**Extrait de page**
Luc Meyer et Romain Schmit n’ont pas pour habitude de mâcher leurs mots. Ils le prouvent une nouvelle fois. (Photo : hervé montaigu)

Face aux lourdes difficultés qui frappent le secteur, la Fédération des artisans tire tous azimuts, dénonçant pêle-mêle les «abus» des salariés, des syndicats et même de l’ITM.

Pénurie de main-d’œuvre, augmentation des charges – hausse du salaire social minimum, index, fin des compensations – perturbations dans la construction, mais aussi l’automobile, les soins du corps ou l’alimentation : le secteur de l’artisanat traverse une période de graves tensions. Et pour la Fédération des artisans (FDA), la coupe est pleine.

L’organisation patronale, qui réclame des réformes ciblées et un dialogue social «modernisé», s’en prend tour à tour au «diktat» des syndicats, jugés «déconnectés des besoins réels des PME», à l’absentéisme des salariés, trop important à son goût, et à l’Inspection du travail et des mines (ITM), dont les visites seraient «inadaptées» et les procédures «opaques».

Sur le dialogue social d’abord, le président Luc Meyer et le secrétaire général Romain Schmit, réunis hier face à la presse, dénoncent l’«absence de représentativité réelle» des syndicats : «78 % des délégués ne sont pas syndiqués dans les entreprises de moins de 100 salariés, ce qui est le cas de la majorité des entreprises artisanales.» Et d’en conclure que les syndicats sont «un phénomène marginal au sein de l’artisanat» et que le secteur passe donc «largement sous leur radar».

D’où la revendication de permettre à ces délégués «libres», systématiquement discriminés, selon la FDA, de négocier au sein de leur société «au-delà du cadre rigide de dispositions sur l’organisation du travail» en vigueur. Ceci pour contourner purement et simplement les positions syndicales, qui ne refléteraient «ni les besoins des entreprises ni les attentes des employés».

«Le code du travail est trop généreux»

**Consignes**
A – Répondez aux questions suivantes sur l'article consacré à la Fédération des artisans.
(i) Selon la FDA, quelle part des délégués n'est pas syndiquée dans les entreprises de moins de 100 salariés ?
(ii) Qui occupe le poste de secrétaire général de la FDA ?
(iii) Par quels mots la FDA qualifie-t-elle les visites et les procédures de l'ITM ?
B – Rédigez la suite de l'article sur la Fédération des artisans, en commençant juste après l'intertitre «Le code du travail est trop généreux».
Le matériel qui suit ne sert à rien ici.

**Données fournies**
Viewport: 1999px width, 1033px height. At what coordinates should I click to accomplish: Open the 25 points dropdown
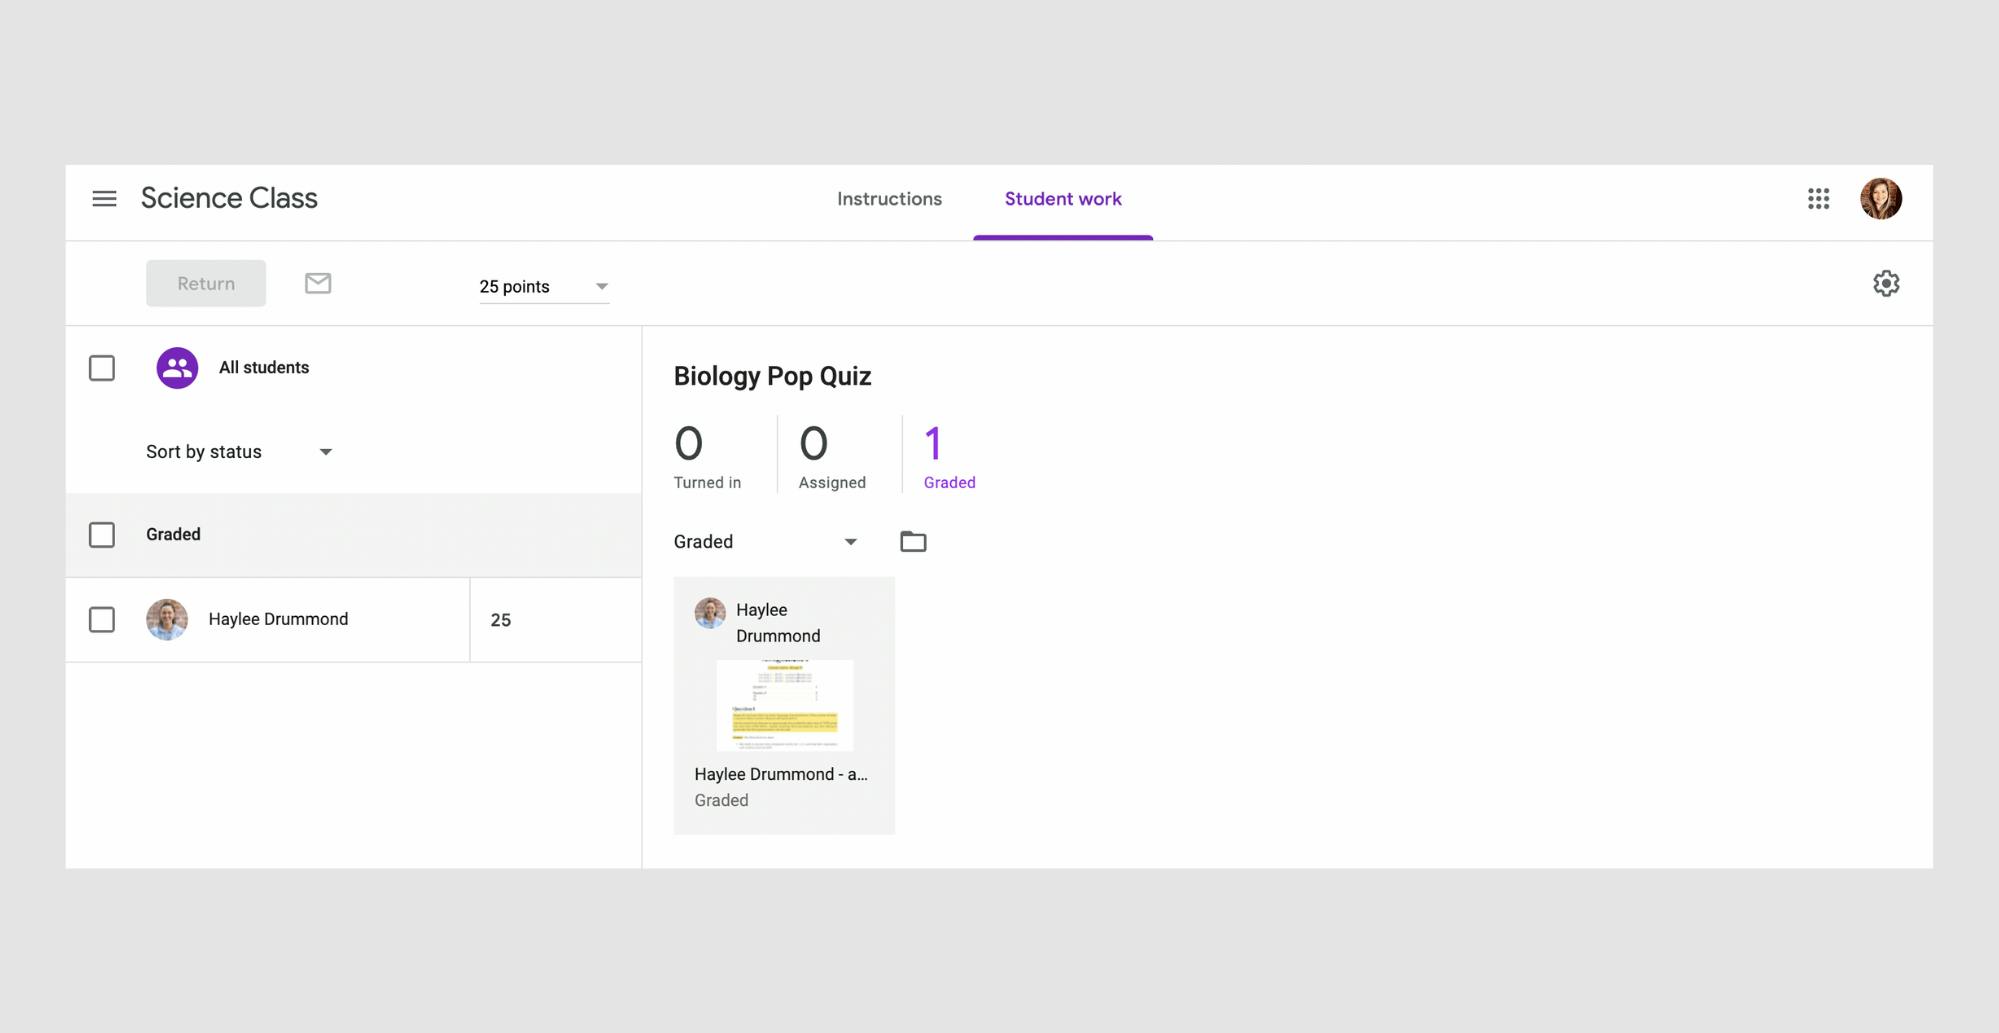pyautogui.click(x=544, y=287)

**Réponses**
A –
(i) 78 % des délégués ne sont pas syndiqués.
(ii) Romain Schmit.
(iii) Elle juge les visites «inadaptées» et les procédures «opaques».

B –
Quant au recul des conventions collectives de travail (CCT) dans le secteur – 16 en 2000 contre 10 aujourd’hui –, les causes sont toutes trouvées pour la Fédération des artisans : «Le code du travail est trop généreux, avec des avantages considérables pour les salariés : congés légaux étendus, dispositions extraordinaires pour équilibrer entre vie personnelle et vie professionnelle, règles strictes sur les horaires de travail, augmentations automatiques», fulmine Romain Schmit, évoquant des CCT «trop coûteuses et sans contrepartie pour les entreprises».

Ce que veut la FDA, ce sont des conventions collectives flexibles, sans «normes uniformes» et «adaptées aux besoins spécifiques» du secteur. Ce qui passerait notamment par des dérogations au code du travail ou des négociations avec le personnel, même en l’absence de syndicats.

Sur le travail du dimanche, limité à 4 heures actuellement – un projet de loi est en cours pour l’étendre à 8 heures – la Fédération des artisans juge les restrictions «disproportionnées» et plaide pour l’extension de la durée autorisée, et l’adaptation ou la suppression de l’obligation de repos continu de 44 heures hebdomadaires. Même ligne concernant les horaires d’ouverture, Luc Meyer et Romain Schmit défendent la «liberté complète» pour les entreprises.

Les salariés «honnêtes» et les autres

Les salariés en prennent aussi pour leur grade : le duo pointe d’abord du doigt «les absences pour raisons médicales les lundis, trois fois plus fréquentes que le reste de la semaine», ce qui «pose des questions sur d’éventuels abus». Ils ajoutent que «les nouvelles formes de congés liées à la work-life balance amplifient les difficultés organisationnelles des petites équipes».

Pour résoudre cela, la FDA préconise des contrôles systématiques des malades, l’introduction d’un jour de carence pour limiter les absences injustifiées et l’ajustement des droits au congé pour éviter l’accumulation en cas d’absence prolongée. Des mesures corrosives, totalement assumées, qui «visent à protéger les entreprises, tout en assurant l’équité pour les salariés honnêtes».

Pour finir, la fédération étrille l’ITM et ses pratiques jugées «trop souvent répressives et déconnectées des réalités des entreprises artisanales» : les inspecteurs interviendraient «à des moments inappropriés», avec une approche «purement répressive» et un «manque de transparence dans les sanctions». Luc Meyer et Romain Schmit poussent le bouchon jusqu’à formuler une série de recommandations. L’ITM appréciera.